====== Source extract
Just to clear things up: his name is Pierre *Berton*


----------



## Danjanou (5 Dec 2003)

Thanks Jungle

I thought about giving a brief overview of the battle here, but I‘ve done it once on this site and basically I‘m feeling lazy tonight.

Here‘s my review of Berton‘s book. It‘s probably a good place to start a discussion of the battle.  Any specific questions post em and I‘ll try and answer them.

 http://army.ca/cgi-bin/ultimatebb.cgi/topic/14/23? 

BTW JSA First, you care to clarify what you mean about wild ideas there. 

Secondly you‘re technically correct in it not being "big" basically one Corps, one day, actually about half a day in length (aside from one small objective taken the next morning) and really part of a larger battle. The Brits officially refer it is as Arras. 

However I wouldn‘t dismiss it altogether. Aside from the political/propoganda effect it was important for other reasons. A lot of "modern" techniques of combat, battle drills, fire and movement, counter battery fire, etc were developed for and first used there.


----------



## JSA (6 Dec 2003)

No intention to start an argument.  Just stating that in the realm of WW1 history this was a small battle (many small battles have been played up for propaganda purposes by both sides in every conflict).  The Canadian corps was quite ‘cutting edge‘ for their time, probably due to the fact of being sprinked with British professions to stiffen up the bright creative amatuers.  I remember reading somewhere that Gen Currie (the corps commander who is pretty well forgotten in Canada) was to be considered as a replacement for Haig if the war had continuned longer.  As to PB‘s politic‘s, just read his books and form your own opinions.  Mine are probably quite radical by others standards but hey, we still live in a free country.  js


----------



## Michael Dorosh (6 Dec 2003)

> Originally posted by JSA:
> [qb] No intention to start an argument.  Just stating that in the realm of WW1 history this was a small battle (many small battles have been played up for propaganda purposes by both sides in every conflict).  The Canadian corps was quite ‘cutting edge‘ for their time, probably due to the fact of being sprinked with British professions to stiffen up the bright creative amatuers.  I remember reading somewhere that Gen Currie (the corps commander who is pretty well forgotten in Canada) was to be considered as a replacement for Haig if the war had continuned longer.  As to PB‘s politic‘s, just read his books and form your own opinions.  Mine are probably quite radical by others standards but hey, we still live in a free country.  js [/qb]


I don‘t know what you mean by the Canadian Corps being sprinkled by "British Professionals".  Certainly Byng was one of them.  But about half the CEF‘s  initial contingent was made up of British-born men who had emigrated to Canada.  The appointment of officers - including division and brigade commanders - was pretty much a Canadian show AFAIK (I am sure Sam Hughes saw to that, look at the appoitnment of Garnet Hughes to command 5 Div, and did he also not have a controversial appointment in 1 Div?)  But again, what constitutes "British" at that time?  Half the CEF could be described as British if you included place of birth among the requirements for that description.  If you are referring solely to British Army Regulars, I‘d have to suggest the CEF had very few of those.  A look at the battalion, brigade and Division commanders would provide some interesting insights.
============
====== Supplied material
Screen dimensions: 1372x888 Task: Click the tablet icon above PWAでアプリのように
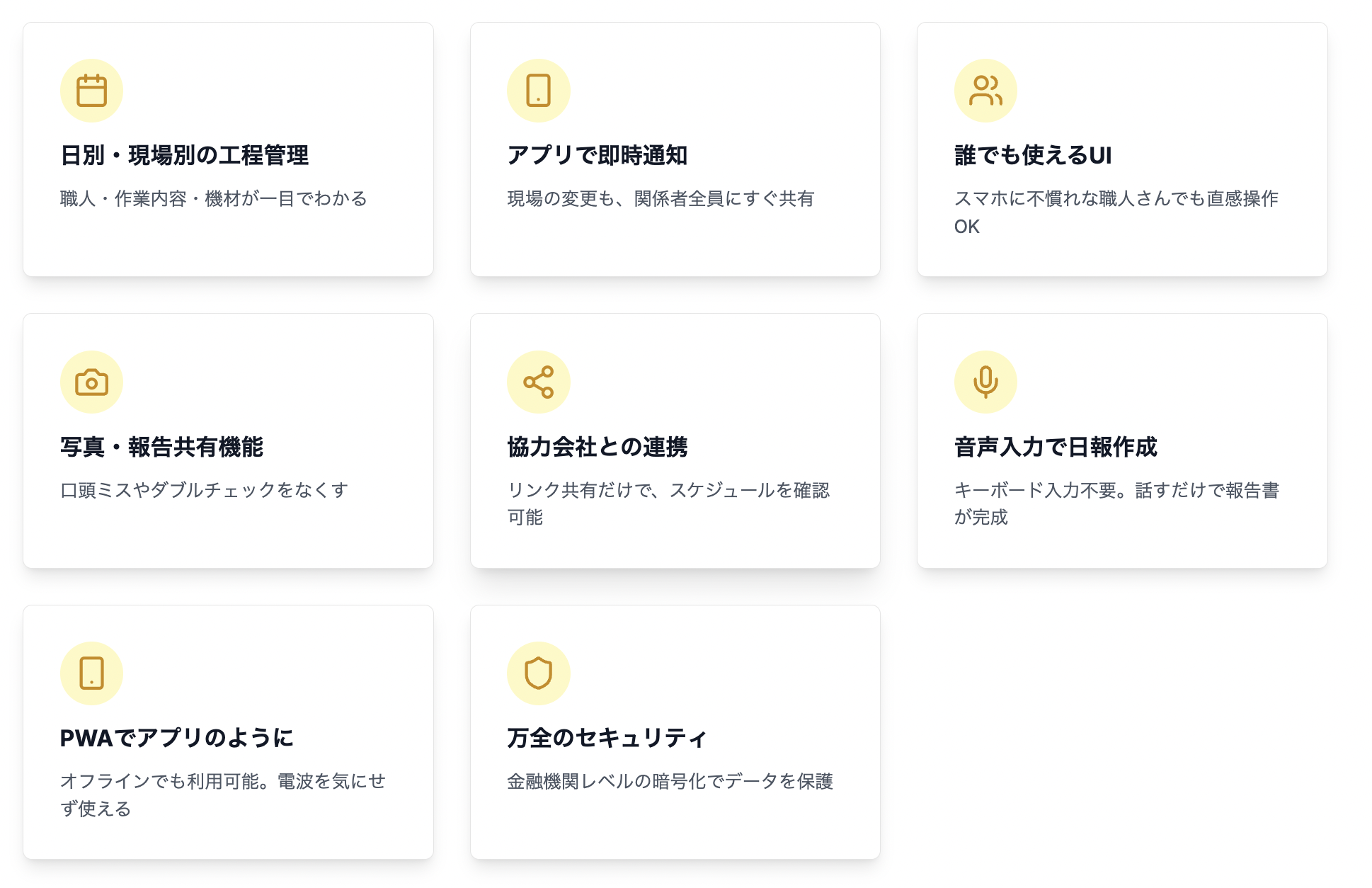pyautogui.click(x=91, y=673)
============
[Given problem]
Extend the forum thread about the Canadian Corps battle and Berton's book, which appears above the listing, by writing what follows its last post.

[Response to this exercise]
The "cutting edge" of the Canadian Corps had very little to do with British professionals, and very much more to do with those talented amateurs you describe.

Unless you were thinking of something specific?  But calling Andy McNaughton an amateur, for example, seems weak at best given his scientific background and the results he was able to achieve at Vimy with his sound ranging, flash spotting, etc.


----------



## Bill Smy (11 Dec 2003)

First: Pierre Berton is alive and kicking and working on another book.

I recall reading that over 60% of the Canadian Expeditionary Force had been born in the UK.

The geatest concentration of Brits in the CEF were in the first two contingents. One writer has suggested that they anticipated a short war, and this would be an inexpensive way to get a paid trip to the UK.

There was a sprinkling of professional British officers in the CEF. The first Corps Commander was a Brit.

I suspect that by the end of the war the bulk of the British Army were territorials or right off the street.

I have also read that one reason for the success of the Canadian Corps was the excellent British administrative and logistical support.


----------



## onecat (11 Dec 2003)

If you a want better book on WW1 and the Canadian experience try reading "the rites of Spring".  I don‘t have the book on hand so I can‘t the authors names, but is a prof at the U of T.  Its a very good book, goes into the ideas of day, how this affected Canada.  Vimy was actually a very big battle, it was the first any allied army had taken that ground from germans and they did it in one day.  From that point one the Canadian Corp never lost a battle; it was the spread head used in the last 100 days of war.

As for the CEF being part British... that true is true of first CEF at arrived in 1914/15.  But as teh war dragged on, more and more of its members were made up of Canadians.  Canada until very recently was very english/Scotish/Irish/Welish in its background, it was only after the second world war that changed.


----------



## Ian McF (31 Dec 2003)

I‘ve been to Vimy Ridge several times. It‘s a beautiful location with a superb memorial and information centre. It is very easy to gain a feel for the conditions the troops fought in as there are sections of very well preserved trenches and craters etc. The ground itself is of significant strategic value, particularly to the allies as the ridge dominates the douai valley.

The site is a commonwealth war grave, but gives principal recognition to the Canadian sacrifice and achievement.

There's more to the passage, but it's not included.